Page:Driant, Histoire d’une famille de soldats 2, 1899.djvu/111

Le texte de cette page a été corrigé et est conforme au fac-similé.

À six heures du matin, le général Valée fit appeler le capitaine de Gardarens.

— Capitaine, lui dit-il, vous allez désigner le plus brave zouave de votre compagnie pour aller reconnaître si la brèche est praticable.

Écoutez sa réponse, mes enfants, et si vous vous trouvez jamais dans le même cas, n’en faites pas d’autre.

— Mon général, répondit de Gardarens, je ne puis admettre qu’il y ait dans ma compagnie un soldat plus brave que son capitaine ; en conséquence, je vous demande la permission de me désigner moi-même.

Ce qui lui fut accordé.

Il partit donc avec le capitaine de Boisse, également des zouaves, et, sous le feu de la place, alla reconnaître la brèche.
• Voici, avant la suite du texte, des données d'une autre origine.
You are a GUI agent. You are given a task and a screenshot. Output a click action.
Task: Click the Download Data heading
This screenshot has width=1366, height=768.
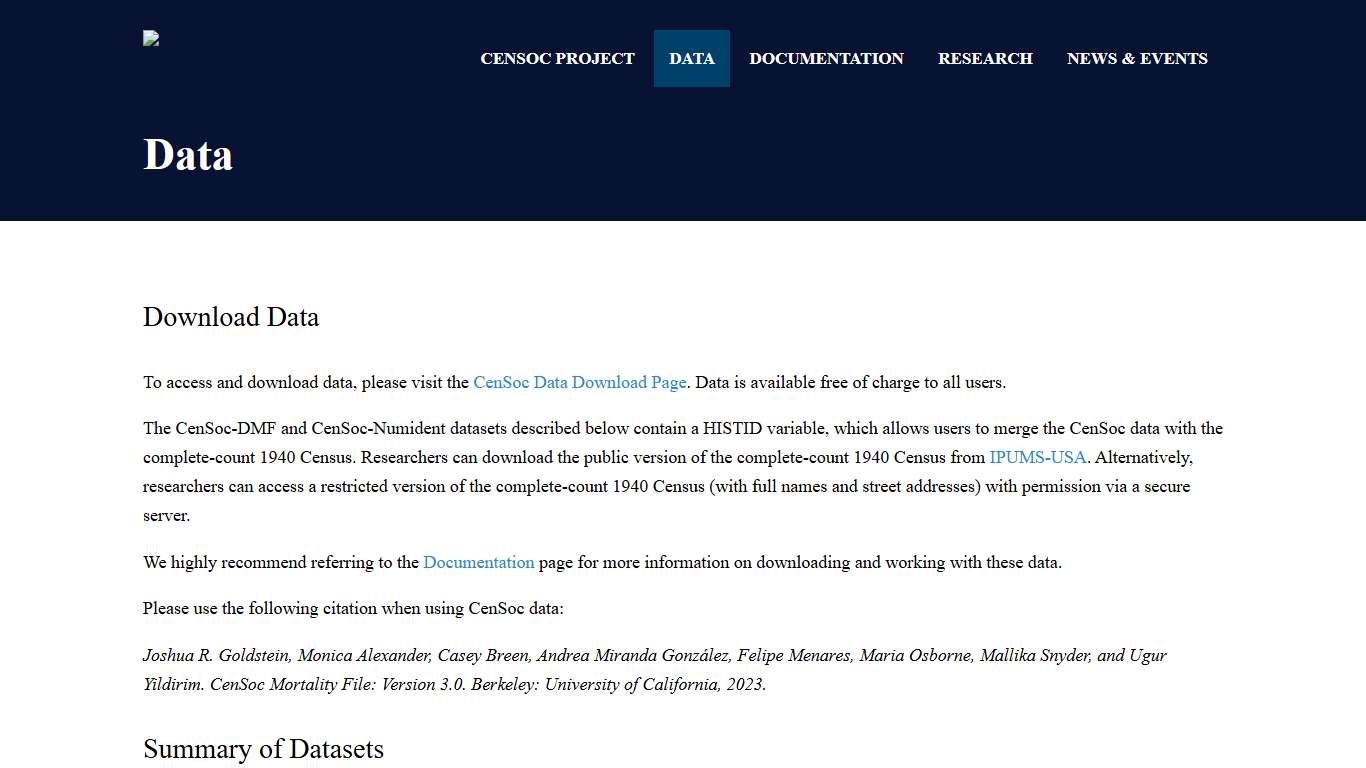pos(231,317)
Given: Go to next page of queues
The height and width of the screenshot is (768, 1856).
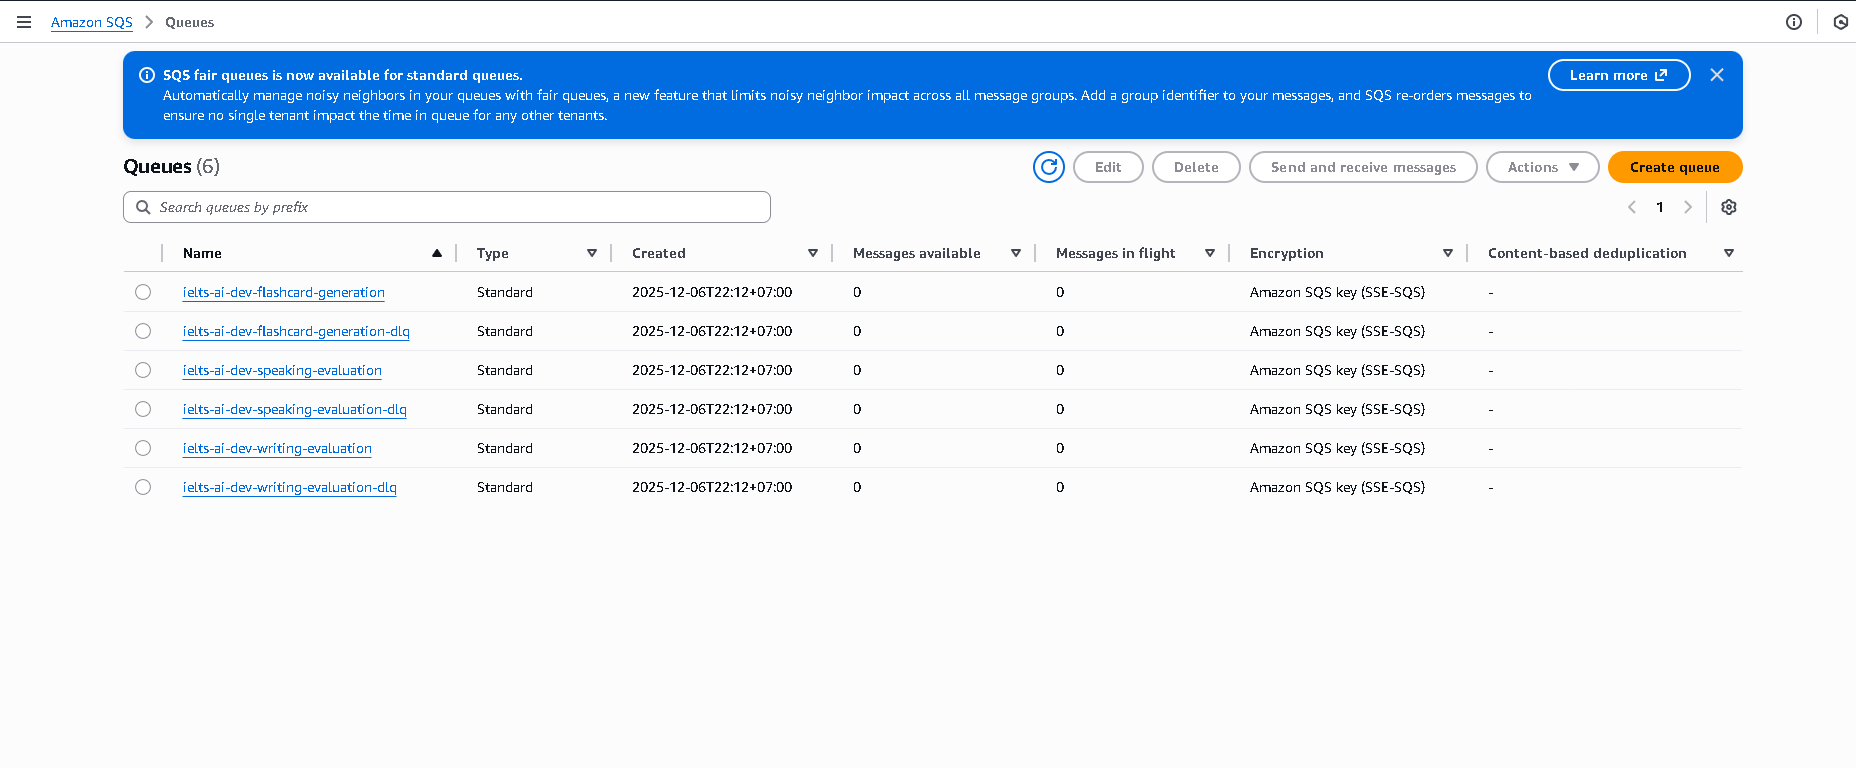Looking at the screenshot, I should coord(1688,207).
Par un hasard miraculeux, ils revinrent sans une égratignure.

La brèche était raide, mais praticable.

Les colonnes d’assaut se formèrent dans les parallèles et les tranchées. Henri avait demandé et obtenu de faire partie de la première.

À sept heures du matin, au signal donné par le duc de Nemours, l’assaut commença.

En un instant, la colonne de tête, composée de trois cents zouaves, de sapeurs du génie et de deux compagnies du 2e léger, a franchi le fossé.

Son allure a été si rapide qu’elle n’a perdu que deux hommes, et l’escalade de la brèche s’effectue sous un feu terrible.

Emporté par son ardeur, Henri gravit l’escarpement… Son sabre au poing droit, son pistolet dans la main gauche, il devance tout le monde… et voici qu’à travers la fumée, il aperçoit la silhouette des défenseurs turcs… Les balles sifflent ; son képi tombe… Il ne s’en aperçoit même pas !

Soudain, il s’arrête : on l’interpelle.

— Lieutenant ! s’écrie Lamoricière ; en arrière ! Je vous défends dépasser devant moi… ou je vous brûle la cervelle !… Je veux être le premier là-haut !…

Derrière eux la houle des assaillants déferle comme une marée d’équinoxe. Les pantalons rouges bondissent au milieu des débris du rempart, escaladent les pans de murailles croulantes et se précipitent sur les traces de leurs chefs.

Lamoricière a passé le premier, Henri le suit, et, au milieu d’une décharge générale, ils atteignent la crête.